---- Статья

Но все прекрасные слова и веские доводы не смогли ее никоим образом утешить и придать ей терпения. Посему, откланявшись и продолжая проливать бесценные слезы, она удалилась в свои покои, до дверей которых государь проводил ее сам, а на следующее утро, перед своим отъездом, навестил ее там, чтобы проститься, но не услышал в ответ ничего, кроме смиренной пени. Видя, как ее дорогое дитя увозят во Францию, она, со своей стороны, решилась покинуть Лотарингию и отправиться во Фландрию к своему дяде-императору (как сладко звучат самые эти слова!), а также к кузену своему, королю Филиппу, и коронованным тетушкам (какие титулы и сколь славное родство!), что тотчас и сделала; и оставалась там, пока меж французским и испанским государями не воцарился мир и христианнейший монарх не отплыл морем в свои владения.
Тому примирению она способствовала по мере сил, то есть всем, чем только можно: поскольку посланцы — как одной, так и другой стороны, — претерпев многие беды и лишения в Серкане, провели несколько дней, будто ловчие, рыская за пропитанием и потому не продвигаясь ни на шаг в переговорах, она, ведомая внутренним чувством или божественным озарением, а может подвигнувшись на то из благочестивого рвения и прирожденного здравомыслия, взяла дело в собственные руки и повела его так, что добилась его разрешения, благодетельного для всего христианского мира. Меж тем, как поговаривали, вряд ли нашелся бы еще кто-нибудь, кто бы смог так легко сдвинуть столь тяжелый камень и прочно укрепить на надлежащем месте. Воистину она оказалась очень искусной и опытной и располагала неоспоримым влиянием, каковыми свойствами малые и сирые людишки, без сомнения, не обладают. С другой стороны, ее кузен король мог полностью довериться ей и полагался на нее, считая достойной этого, а потому любил и ценил и относился к ней с душевной расположенностью, всячески способствуя блеску и процветанию ее двора, каковой вовсе бы потускнел; однако, насколько мне известно, с тех пор он не поручал ей ничего важного, не слишком заботился о ее владениях в герцогстве Миланском, доставшихся ей от первого мужа из рода Сфорца; и мало того, как меня уверяли, некоторые из них урезал в свою пользу.

--------

Ваше задание. Повторите отрывок статьи начиная со слов «Но все прекрасные» и до слов «в свои владения.» включительно, поменяв «Лотарингию» на «Бургундию». Записи, приведённые далее, для работы не понадобятся.

---- Список записей

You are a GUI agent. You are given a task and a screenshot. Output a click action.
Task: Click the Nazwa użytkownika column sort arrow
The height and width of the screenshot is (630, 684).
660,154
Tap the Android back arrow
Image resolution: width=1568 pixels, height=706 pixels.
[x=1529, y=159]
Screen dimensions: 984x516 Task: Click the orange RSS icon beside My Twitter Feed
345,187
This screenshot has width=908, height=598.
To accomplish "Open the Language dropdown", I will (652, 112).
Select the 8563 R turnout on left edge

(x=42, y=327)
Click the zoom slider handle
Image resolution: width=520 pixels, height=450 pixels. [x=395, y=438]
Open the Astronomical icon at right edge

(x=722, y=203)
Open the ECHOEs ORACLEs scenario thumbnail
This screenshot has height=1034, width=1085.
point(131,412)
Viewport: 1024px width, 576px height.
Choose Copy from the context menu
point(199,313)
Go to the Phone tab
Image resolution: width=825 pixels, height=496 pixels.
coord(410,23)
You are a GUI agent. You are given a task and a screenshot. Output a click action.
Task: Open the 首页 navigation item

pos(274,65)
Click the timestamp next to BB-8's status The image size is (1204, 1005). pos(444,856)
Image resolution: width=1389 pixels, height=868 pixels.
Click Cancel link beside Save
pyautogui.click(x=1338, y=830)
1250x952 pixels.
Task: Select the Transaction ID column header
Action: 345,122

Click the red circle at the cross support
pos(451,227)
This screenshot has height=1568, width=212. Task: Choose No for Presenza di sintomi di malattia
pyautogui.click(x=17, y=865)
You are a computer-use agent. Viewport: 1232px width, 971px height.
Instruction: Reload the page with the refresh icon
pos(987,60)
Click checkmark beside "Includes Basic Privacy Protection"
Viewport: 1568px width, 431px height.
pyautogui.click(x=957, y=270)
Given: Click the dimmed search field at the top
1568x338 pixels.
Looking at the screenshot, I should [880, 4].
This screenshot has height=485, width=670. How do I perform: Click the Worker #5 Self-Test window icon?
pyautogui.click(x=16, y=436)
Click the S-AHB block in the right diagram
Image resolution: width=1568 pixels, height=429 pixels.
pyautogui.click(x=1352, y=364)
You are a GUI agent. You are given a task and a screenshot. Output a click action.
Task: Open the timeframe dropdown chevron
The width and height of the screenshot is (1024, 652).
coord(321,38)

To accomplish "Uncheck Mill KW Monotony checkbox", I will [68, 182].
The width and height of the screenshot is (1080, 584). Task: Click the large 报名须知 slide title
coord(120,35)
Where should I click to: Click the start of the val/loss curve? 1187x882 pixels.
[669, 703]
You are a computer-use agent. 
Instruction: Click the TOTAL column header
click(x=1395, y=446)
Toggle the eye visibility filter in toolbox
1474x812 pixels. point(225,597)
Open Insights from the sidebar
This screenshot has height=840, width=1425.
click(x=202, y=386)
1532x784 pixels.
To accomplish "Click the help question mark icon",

--------

Ответ.
Но все прекрасные слова и веские доводы не смогли ее никоим образом утешить и придать ей терпения. Посему, откланявшись и продолжая проливать бесценные слезы, она удалилась в свои покои, до дверей которых государь проводил ее сам, а на следующее утро, перед своим отъездом, навестил ее там, чтобы проститься, но не услышал в ответ ничего, кроме смиренной пени. Видя, как ее дорогое дитя увозят во Францию, она, со своей стороны, решилась покинуть Бургундию и отправиться во Фландрию к своему дяде-императору (как сладко звучат самые эти слова!), а также к кузену своему, королю Филиппу, и коронованным тетушкам (какие титулы и сколь славное родство!), что тотчас и сделала; и оставалась там, пока меж французским и испанским государями не воцарился мир и христианнейший монарх не отплыл морем в свои владения.